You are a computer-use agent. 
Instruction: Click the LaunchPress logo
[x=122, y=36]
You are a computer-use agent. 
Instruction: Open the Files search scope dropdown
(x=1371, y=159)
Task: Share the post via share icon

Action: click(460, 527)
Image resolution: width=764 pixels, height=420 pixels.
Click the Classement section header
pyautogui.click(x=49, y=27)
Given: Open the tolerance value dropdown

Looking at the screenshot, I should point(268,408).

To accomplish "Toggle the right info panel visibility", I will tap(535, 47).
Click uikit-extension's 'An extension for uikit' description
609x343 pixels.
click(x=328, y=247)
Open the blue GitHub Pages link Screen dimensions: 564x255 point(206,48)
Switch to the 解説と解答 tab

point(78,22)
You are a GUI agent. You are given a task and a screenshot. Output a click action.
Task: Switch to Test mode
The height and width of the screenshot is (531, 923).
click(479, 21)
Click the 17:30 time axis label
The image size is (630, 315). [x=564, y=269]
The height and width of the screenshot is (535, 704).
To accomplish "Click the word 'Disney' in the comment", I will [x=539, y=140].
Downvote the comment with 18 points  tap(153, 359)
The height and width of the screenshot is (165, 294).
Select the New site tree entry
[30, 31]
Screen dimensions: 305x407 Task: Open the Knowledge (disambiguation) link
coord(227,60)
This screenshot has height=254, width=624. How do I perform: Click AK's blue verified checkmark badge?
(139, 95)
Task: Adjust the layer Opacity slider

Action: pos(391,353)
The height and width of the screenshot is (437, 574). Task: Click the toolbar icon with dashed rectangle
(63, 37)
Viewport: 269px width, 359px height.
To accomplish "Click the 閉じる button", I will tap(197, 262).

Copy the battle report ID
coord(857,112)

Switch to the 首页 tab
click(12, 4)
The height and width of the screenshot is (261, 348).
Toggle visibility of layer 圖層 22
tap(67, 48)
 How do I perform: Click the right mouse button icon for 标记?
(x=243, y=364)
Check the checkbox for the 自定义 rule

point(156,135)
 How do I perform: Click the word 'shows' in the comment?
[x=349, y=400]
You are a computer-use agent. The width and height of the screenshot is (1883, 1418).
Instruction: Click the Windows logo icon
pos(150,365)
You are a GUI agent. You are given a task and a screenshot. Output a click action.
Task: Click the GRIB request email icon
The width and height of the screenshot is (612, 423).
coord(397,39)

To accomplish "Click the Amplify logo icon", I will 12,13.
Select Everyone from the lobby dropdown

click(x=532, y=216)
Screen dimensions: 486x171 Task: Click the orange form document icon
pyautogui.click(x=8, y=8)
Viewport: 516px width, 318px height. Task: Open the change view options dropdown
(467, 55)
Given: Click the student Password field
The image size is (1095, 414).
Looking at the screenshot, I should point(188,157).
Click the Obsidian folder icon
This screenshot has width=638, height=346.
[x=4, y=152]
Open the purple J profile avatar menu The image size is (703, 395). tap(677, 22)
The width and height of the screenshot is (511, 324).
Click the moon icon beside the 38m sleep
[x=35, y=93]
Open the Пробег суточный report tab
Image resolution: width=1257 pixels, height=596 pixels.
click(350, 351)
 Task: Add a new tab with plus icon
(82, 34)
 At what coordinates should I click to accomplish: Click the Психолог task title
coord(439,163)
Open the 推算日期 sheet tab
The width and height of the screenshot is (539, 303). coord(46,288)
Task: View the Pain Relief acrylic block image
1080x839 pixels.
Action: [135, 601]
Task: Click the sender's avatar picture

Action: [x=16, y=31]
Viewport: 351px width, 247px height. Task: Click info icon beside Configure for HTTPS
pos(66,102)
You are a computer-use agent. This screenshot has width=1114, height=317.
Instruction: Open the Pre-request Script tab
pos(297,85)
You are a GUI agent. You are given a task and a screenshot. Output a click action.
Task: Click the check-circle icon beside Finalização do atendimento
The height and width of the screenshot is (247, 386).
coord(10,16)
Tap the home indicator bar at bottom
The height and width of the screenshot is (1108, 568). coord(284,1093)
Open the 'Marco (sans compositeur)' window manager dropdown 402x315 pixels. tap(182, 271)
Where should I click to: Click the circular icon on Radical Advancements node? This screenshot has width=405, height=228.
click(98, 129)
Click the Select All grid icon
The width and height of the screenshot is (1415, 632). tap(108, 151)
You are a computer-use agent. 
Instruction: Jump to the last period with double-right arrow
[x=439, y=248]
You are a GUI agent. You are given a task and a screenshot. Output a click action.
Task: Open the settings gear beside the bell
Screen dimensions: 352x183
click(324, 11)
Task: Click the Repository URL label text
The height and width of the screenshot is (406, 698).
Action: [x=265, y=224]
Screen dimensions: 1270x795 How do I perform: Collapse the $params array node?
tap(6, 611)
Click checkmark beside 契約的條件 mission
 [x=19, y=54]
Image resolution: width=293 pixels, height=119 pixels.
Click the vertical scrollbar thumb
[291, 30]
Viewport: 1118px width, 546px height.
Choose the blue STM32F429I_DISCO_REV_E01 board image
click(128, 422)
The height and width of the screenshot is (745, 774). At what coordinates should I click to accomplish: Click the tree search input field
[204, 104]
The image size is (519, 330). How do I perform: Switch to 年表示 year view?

————

» **Exercise brief**
When copying the data above, keep every line exactly as written.

» **Task output**
You are a computer-use agent. 
Instruction: Click the LaunchPress logo
[x=122, y=36]
You are a computer-use agent. 
Instruction: Open the Files search scope dropdown
(x=1371, y=159)
Task: Share the post via share icon

Action: click(460, 527)
Image resolution: width=764 pixels, height=420 pixels.
Click the Classement section header
pyautogui.click(x=49, y=27)
Given: Open the tolerance value dropdown

Looking at the screenshot, I should point(268,408).

To accomplish "Toggle the right info panel visibility", I will tap(535, 47).
Click uikit-extension's 'An extension for uikit' description
609x343 pixels.
click(x=328, y=247)
Open the blue GitHub Pages link Screen dimensions: 564x255 point(206,48)
Switch to the 解説と解答 tab

point(78,22)
You are a GUI agent. You are given a task and a screenshot. Output a click action.
Task: Switch to Test mode
The height and width of the screenshot is (531, 923).
click(479, 21)
Click the 17:30 time axis label
The image size is (630, 315). [x=564, y=269]
The height and width of the screenshot is (535, 704).
To accomplish "Click the word 'Disney' in the comment", I will [x=539, y=140].
Downvote the comment with 18 points  tap(153, 359)
The height and width of the screenshot is (165, 294).
Select the New site tree entry
[30, 31]
Screen dimensions: 305x407 Task: Open the Knowledge (disambiguation) link
coord(227,60)
This screenshot has height=254, width=624. How do I perform: Click AK's blue verified checkmark badge?
(139, 95)
Task: Adjust the layer Opacity slider

Action: pos(391,353)
The height and width of the screenshot is (437, 574). Task: Click the toolbar icon with dashed rectangle
(63, 37)
Viewport: 269px width, 359px height.
To accomplish "Click the 閉じる button", I will tap(197, 262).

Copy the battle report ID
coord(857,112)

Switch to the 首页 tab
click(12, 4)
The height and width of the screenshot is (261, 348).
Toggle visibility of layer 圖層 22
tap(67, 48)
 How do I perform: Click the right mouse button icon for 标记?
(x=243, y=364)
Check the checkbox for the 自定义 rule

point(156,135)
 How do I perform: Click the word 'shows' in the comment?
[x=349, y=400]
You are a computer-use agent. The width and height of the screenshot is (1883, 1418).
Instruction: Click the Windows logo icon
pos(150,365)
You are a GUI agent. You are given a task and a screenshot. Output a click action.
Task: Click the GRIB request email icon
The width and height of the screenshot is (612, 423).
coord(397,39)

To accomplish "Click the Amplify logo icon", I will 12,13.
Select Everyone from the lobby dropdown

click(x=532, y=216)
Screen dimensions: 486x171 Task: Click the orange form document icon
pyautogui.click(x=8, y=8)
Viewport: 516px width, 318px height. Task: Open the change view options dropdown
(467, 55)
Given: Click the student Password field
The image size is (1095, 414).
Looking at the screenshot, I should point(188,157).
Click the Obsidian folder icon
This screenshot has width=638, height=346.
[x=4, y=152]
Open the purple J profile avatar menu The image size is (703, 395). tap(677, 22)
The width and height of the screenshot is (511, 324).
Click the moon icon beside the 38m sleep
[x=35, y=93]
Open the Пробег суточный report tab
Image resolution: width=1257 pixels, height=596 pixels.
click(350, 351)
 Task: Add a new tab with plus icon
(82, 34)
 At what coordinates should I click to accomplish: Click the Психолог task title
coord(439,163)
Open the 推算日期 sheet tab
The width and height of the screenshot is (539, 303). coord(46,288)
Task: View the Pain Relief acrylic block image
1080x839 pixels.
Action: [135, 601]
Task: Click the sender's avatar picture

Action: [x=16, y=31]
Viewport: 351px width, 247px height. Task: Click info icon beside Configure for HTTPS
pos(66,102)
You are a computer-use agent. This screenshot has width=1114, height=317.
Instruction: Open the Pre-request Script tab
pos(297,85)
You are a GUI agent. You are given a task and a screenshot. Output a click action.
Task: Click the check-circle icon beside Finalização do atendimento
The height and width of the screenshot is (247, 386).
coord(10,16)
Tap the home indicator bar at bottom
The height and width of the screenshot is (1108, 568). coord(284,1093)
Open the 'Marco (sans compositeur)' window manager dropdown 402x315 pixels. tap(182, 271)
Where should I click to: Click the circular icon on Radical Advancements node? This screenshot has width=405, height=228.
click(98, 129)
Click the Select All grid icon
The width and height of the screenshot is (1415, 632). tap(108, 151)
You are a computer-use agent. 
Instruction: Jump to the last period with double-right arrow
[x=439, y=248]
You are a GUI agent. You are given a task and a screenshot. Output a click action.
Task: Open the settings gear beside the bell
Screen dimensions: 352x183
click(324, 11)
Task: Click the Repository URL label text
The height and width of the screenshot is (406, 698).
Action: [x=265, y=224]
Screen dimensions: 1270x795 How do I perform: Collapse the $params array node?
tap(6, 611)
Click checkmark beside 契約的條件 mission
 [x=19, y=54]
Image resolution: width=293 pixels, height=119 pixels.
Click the vertical scrollbar thumb
[291, 30]
Viewport: 1118px width, 546px height.
Choose the blue STM32F429I_DISCO_REV_E01 board image
click(128, 422)
The height and width of the screenshot is (745, 774). At what coordinates should I click to accomplish: Click the tree search input field
[204, 104]
The image size is (519, 330). How do I perform: Switch to 年表示 year view?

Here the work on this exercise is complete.